Complex Patients, Quality Medical Care

Bass noted that safety-net hospitals generally have challenges with funding their cath labs, having consistent access to high-cost medications, and dealing with high-risk patients. All of these factors might contribute to procedural risk in terms of kidney failure or renal failure, but the study didn’t find that, Bass further explained.

Ambrose told TCTMD that his fellow cardiologists should be proud of what they’ve achieved at safety-net hospitals. “I think we have done quite well in treating the uninsured,” he expounded.
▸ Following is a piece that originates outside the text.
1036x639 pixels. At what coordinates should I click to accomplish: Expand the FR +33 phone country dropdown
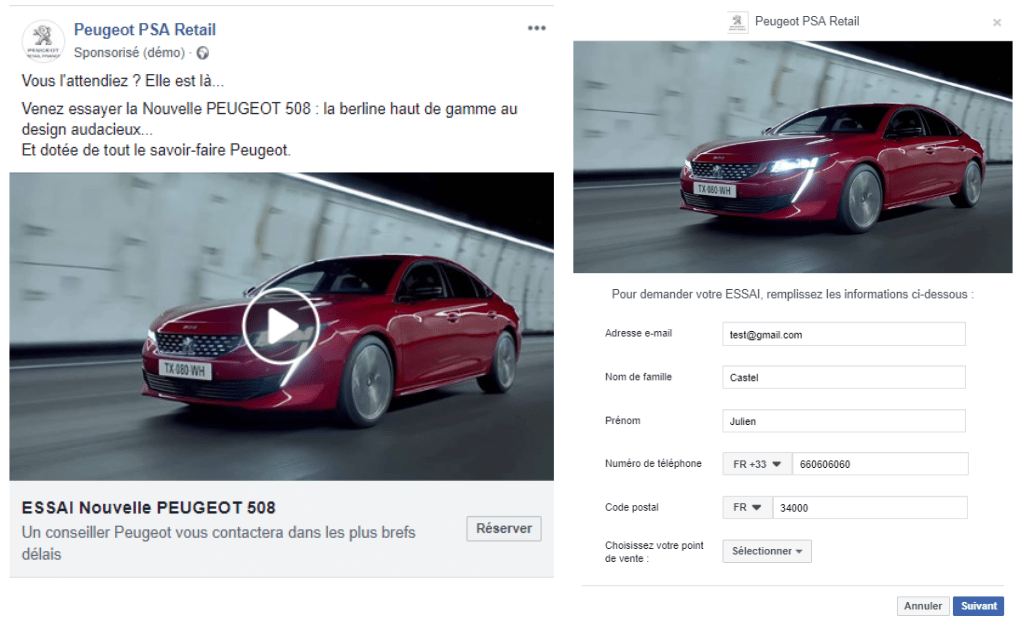pyautogui.click(x=756, y=464)
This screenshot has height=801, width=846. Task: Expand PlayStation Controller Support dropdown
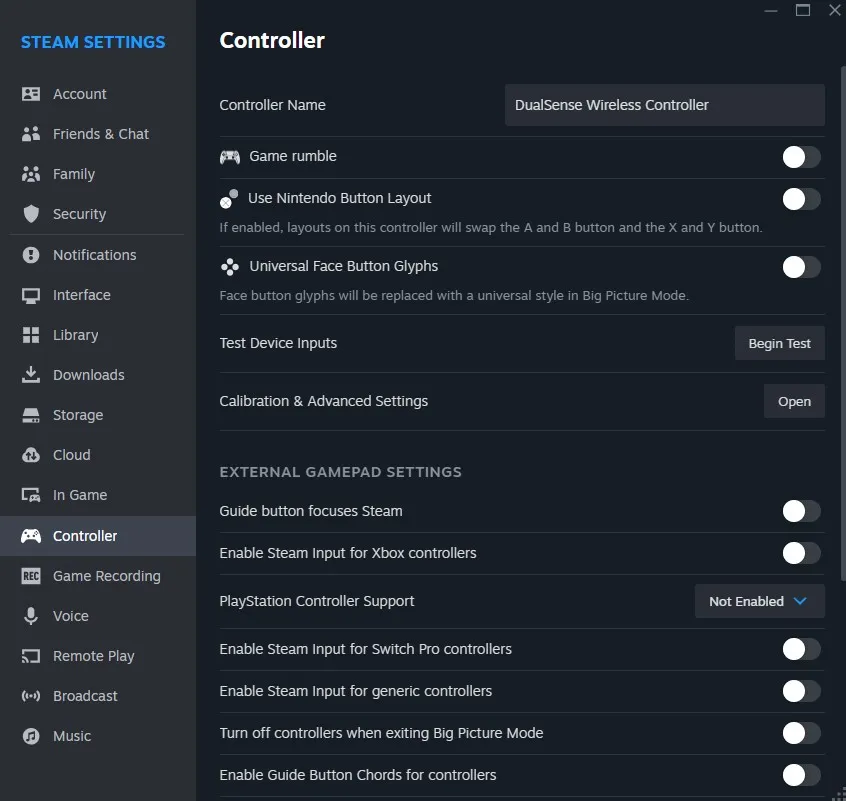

I think we have done quite well in treating the uninsured. John Ambrose

In the end, Acharya and colleagues say that in spite of caring for large groups of undertreated patient populations, safety-net hospitals “are able to achieve satisfactory if not similar outcomes as [other facilities].” Looking ahead, it’s not yet known whether insurance affects long-term outcomes in these cases, they say. “Whether obtaining health insurance will lead to better healthcare access and translate into improvement of outcomes including procedural mortality remains unclear and requires further study.”

Bass concludes in his editorial that the “study helps shed more light on the potential issues of healthcare disparity in cardiovascular interventional care in the United States.

“Although the lack of any strong signal suggesting inferior care is not a surprise, it is important to appreciate the great heterogeneity of [safety-net hospitals] in the current healthcare system to better understand and best address quality of care issues,” he continues. “It may well be that, not only are PCI outcomes noninferior at [safety-net hospitals] compared with [elsewhere], the sicker more complicated patient with more comorbidities might perhaps be better served at [safety-net hospitals].”

Sources
  • Acharya TA, Salisbury AC, Spertus JA, et al. In-hospital outcomes of percutaneous coronary intervention in America’s safety net: insights from the NCDR Cath-PCI Registry. J Am Coll Cardiol Intv. 2017;10:1475-1485.

  • Bass T. The challenges involving assessing percutaneous coronary intervention outcomes in safety-net hospitals. J Am Coll Cardiol Intv. 2017;10:1486-1488.

Disclosures
  • Bass and Ambrose report no relevant conflicts of interest.